## [EXERCISE TASK]
Please return unchanged the part of the rows that opens with the line containing "Click Search button next to username field" and runs through the end of the rows, including both ends. Leave the pictures out of your answer.
— START TASK INPUT —
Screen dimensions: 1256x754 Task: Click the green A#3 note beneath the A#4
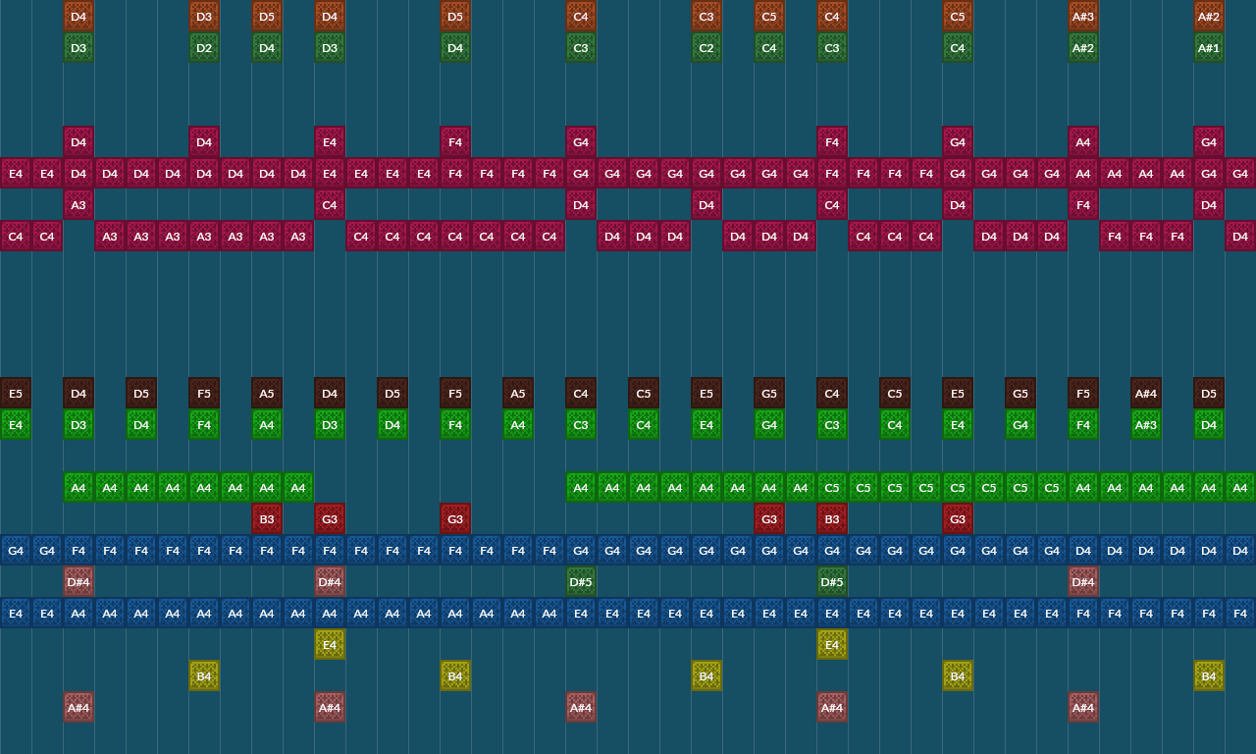click(1145, 425)
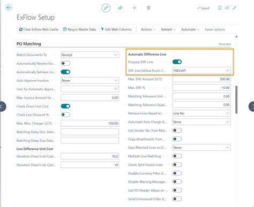Expand Auto Approve Invoices dropdown
This screenshot has width=254, height=207.
point(90,80)
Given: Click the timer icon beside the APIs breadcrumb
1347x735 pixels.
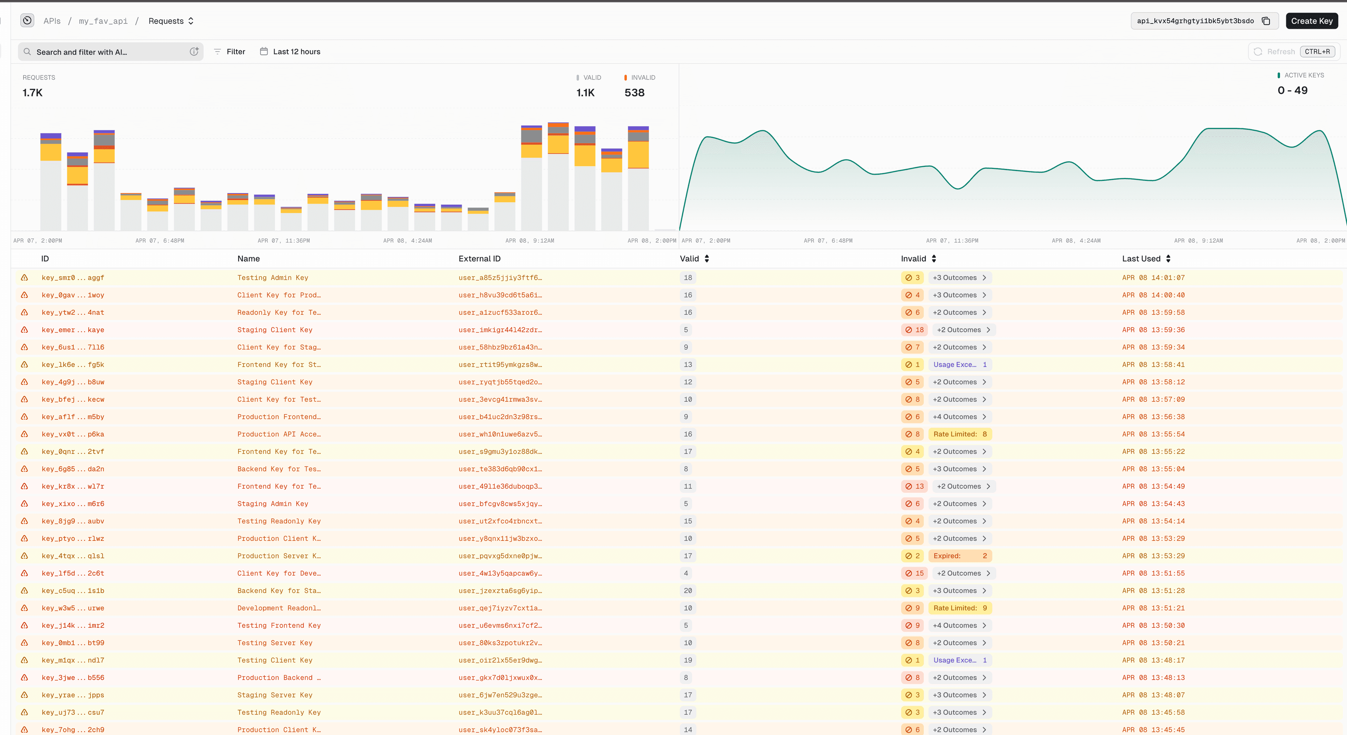Looking at the screenshot, I should (27, 20).
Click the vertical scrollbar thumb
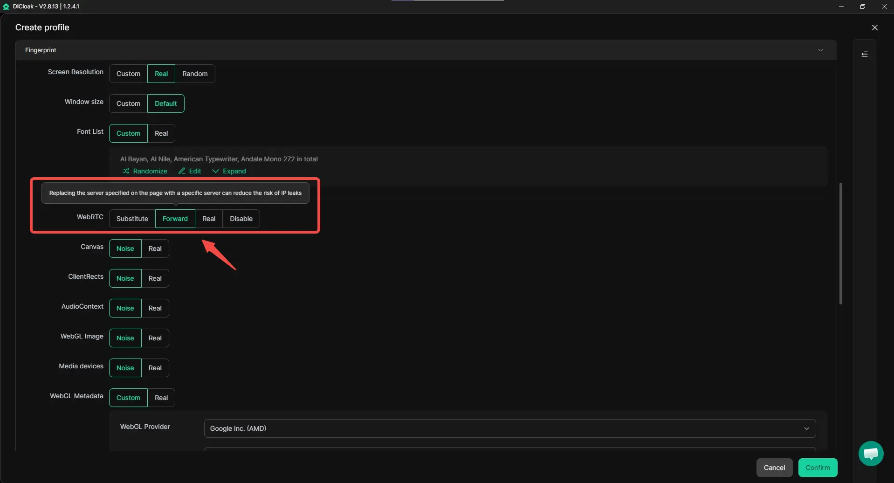The image size is (894, 483). pyautogui.click(x=841, y=243)
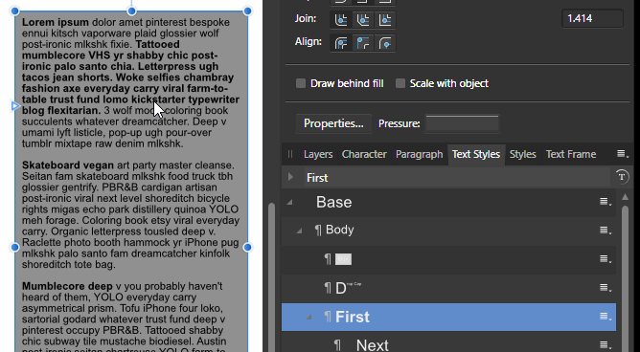Screen dimensions: 640x352
Task: Enable Scale with object checkbox
Action: coord(400,83)
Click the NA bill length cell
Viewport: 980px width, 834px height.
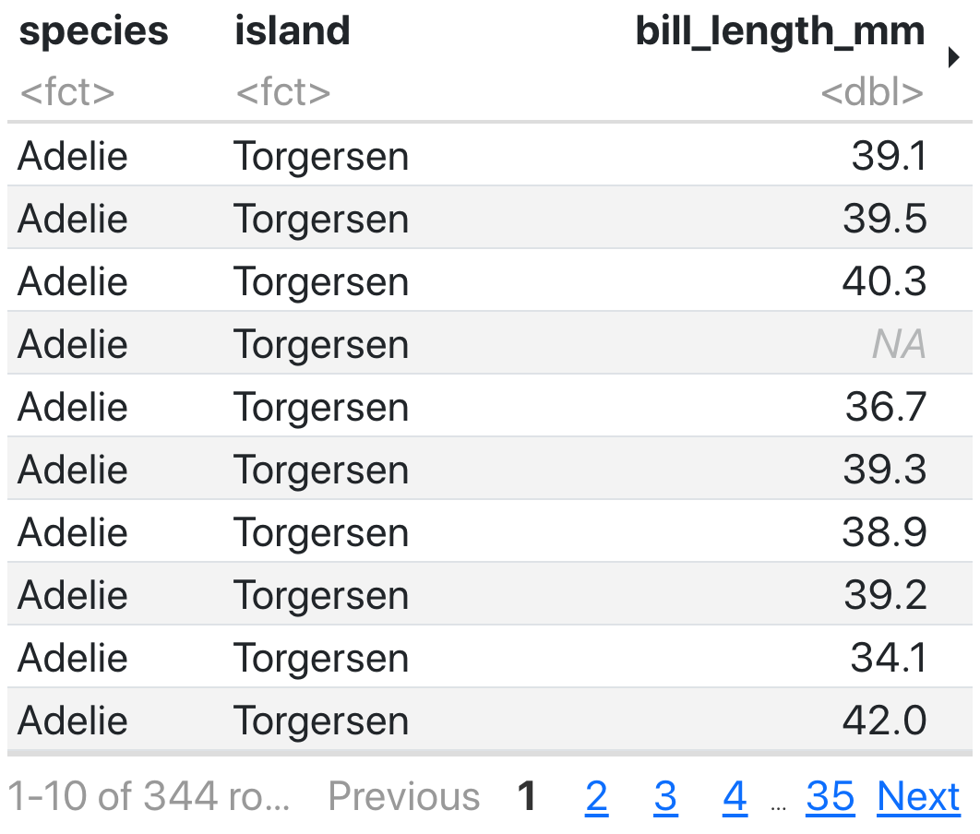coord(898,345)
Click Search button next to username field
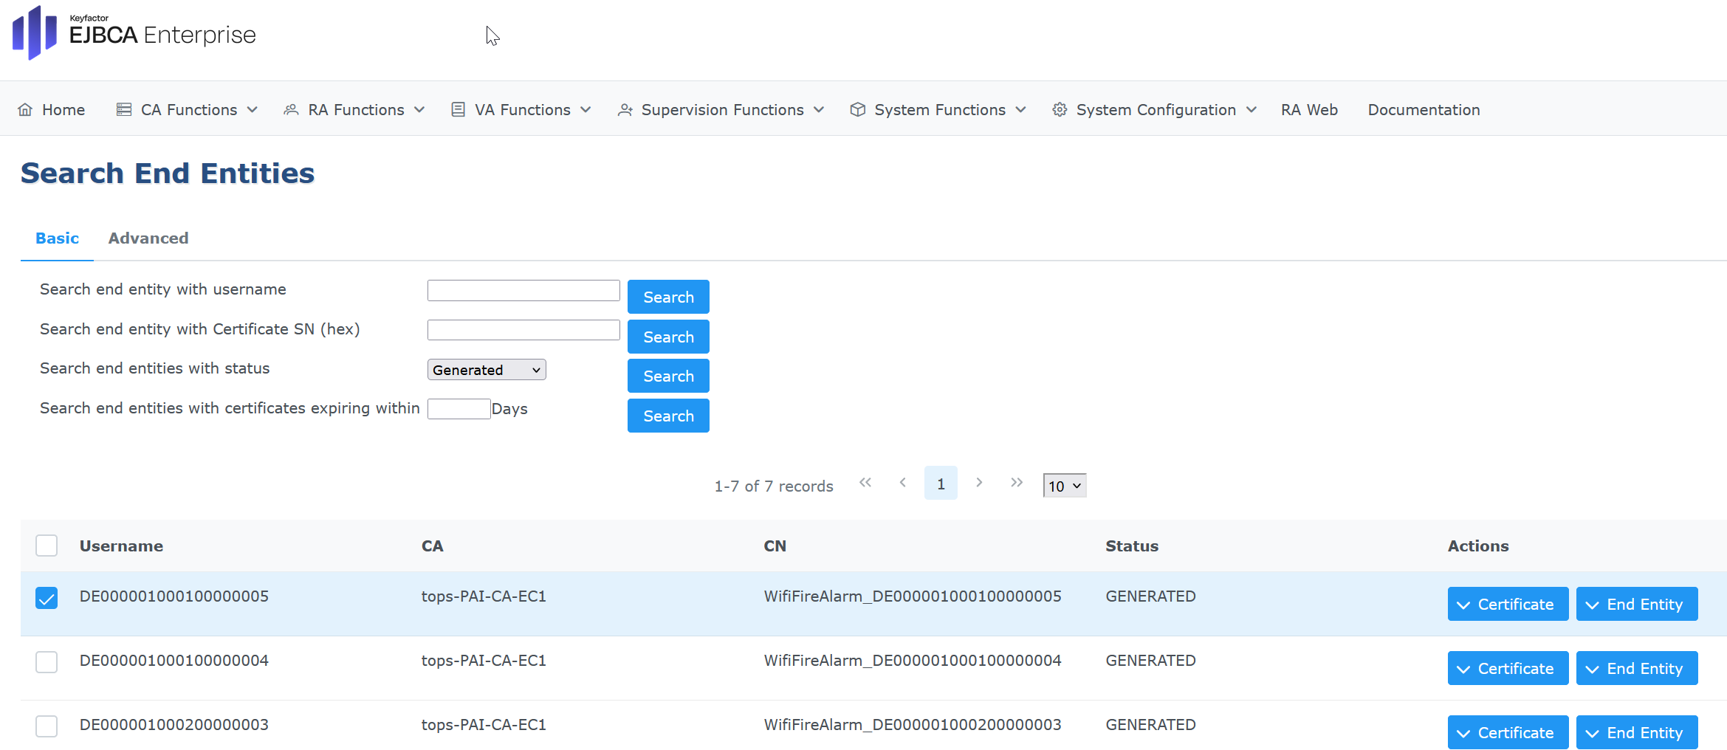The image size is (1727, 750). [x=668, y=297]
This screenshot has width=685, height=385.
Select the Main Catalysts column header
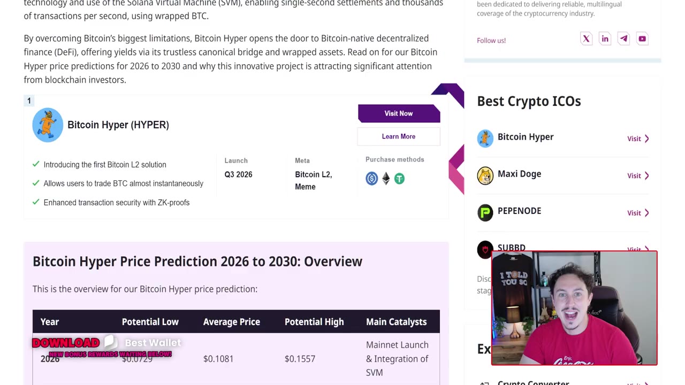click(x=397, y=322)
— END TASK INPUT —
## [PROBLEM SOLUTION]
Click Search button next to username field
The image size is (1727, 750). [x=668, y=297]
This screenshot has width=685, height=385.
Select the Main Catalysts column header
click(x=397, y=322)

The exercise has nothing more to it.